The slave must stop using the brute’s whip to tell him what’s good and what’s bad. The investor must stop using the Fed’s credit paper to tell him what’s up and what’s down.

We continue our hiatus from capital destruction, to treat the topic of central bank concern with the price of gold. Last week, we said:

“We have said that the central banks care no more about the price of gold than they care about the price of antique Ferraris. Next week, we will drill deeper into why.”

In light of the above, we say that the central banks care not about the price of gold any more than they care about the price of a 1955 Ferrari or a 1945 Chateau Mouton Rothschild. Stocks, real estate, antique cars, wine, and gold are just different chips in the casino. They all have the same purpose, to convert the asset buyer’s capital into the seller’s income. Central bankers call this the “wealth effect”, and it’s an important way that they attempt to increase GDP as they manage our economy.

Let’s consider the two main arguments offered to bolster the belief that a higher gold price will lead to the gold standard, and hence the end of the Fed’s power. These explain the purported motive for why the central banks want to suppress the price of gold (we have already proved that they are not).

There Isn’t Enough Gold

Have you ever been in a discussion of the gold standard, and someone blurts that, “we don’t have enough gold for a gold standard!” There is a stock retort, given so many times, that we could recite it by rote.

“Any amount of gold is sufficient, it’s just a matter of price.”

Back when an ounce of gold traded for about 250 of the Master’s Notes, even the most defiant investors had a hard time picturing that in about a decade, the same ounce would trade for eight times as many of the Master’s now-debauched Notes.
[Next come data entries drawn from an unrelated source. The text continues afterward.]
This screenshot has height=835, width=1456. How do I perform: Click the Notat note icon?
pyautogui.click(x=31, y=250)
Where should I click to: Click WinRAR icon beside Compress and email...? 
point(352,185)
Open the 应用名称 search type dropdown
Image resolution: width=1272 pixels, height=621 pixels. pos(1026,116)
Back in 1999, some would have thought that surely gold will circulate as a medium of exchange, even at a lower price than that.
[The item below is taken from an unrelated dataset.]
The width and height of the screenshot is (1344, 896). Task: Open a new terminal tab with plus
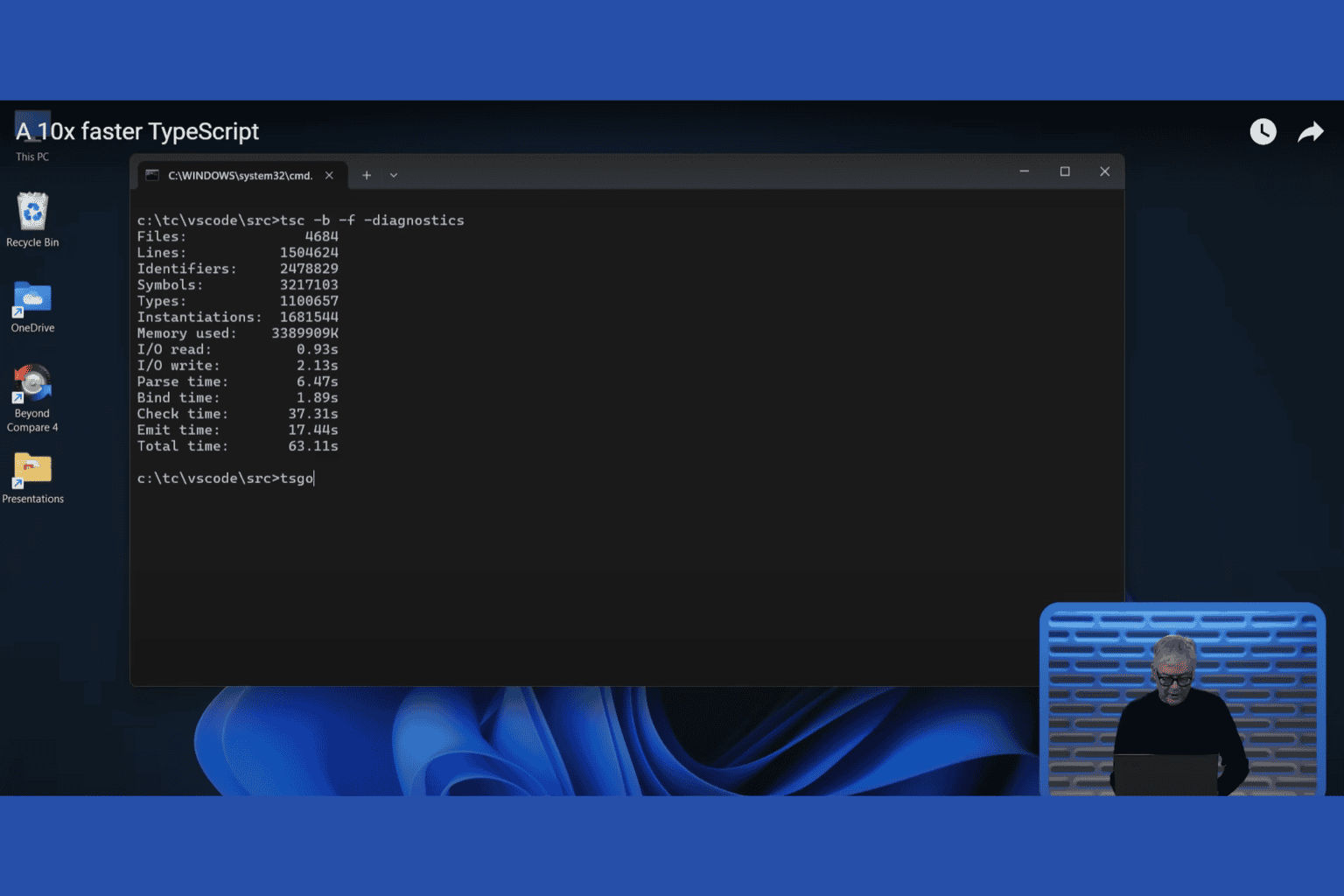[367, 175]
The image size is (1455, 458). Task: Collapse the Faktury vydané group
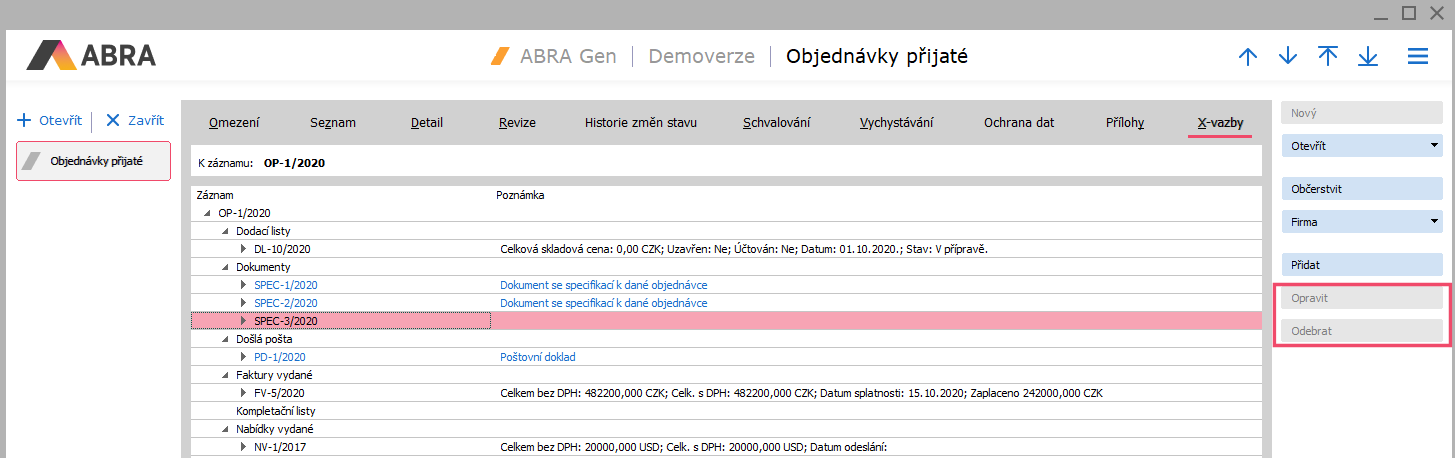tap(226, 375)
Yes, in 2011, the price did hit nearly 2000 Master Bucks. Gold did not circulate. Not only did gold not circulate, it was not close to circulating. Not only was it not close to circulating, there was not even a hint that it would ever circulate.

This is a curious environment in which to assert that the Master fears a higher price, on grounds that gold would replace His Paper when its price is sufficiently high.

There is no mechanism for high price to cause circulation. If anything, a much higher price creates an additional disincentive. If you trade away your gold, that is considered to be a sale of gold at the current price. The higher the price, the greater the loss due to tax.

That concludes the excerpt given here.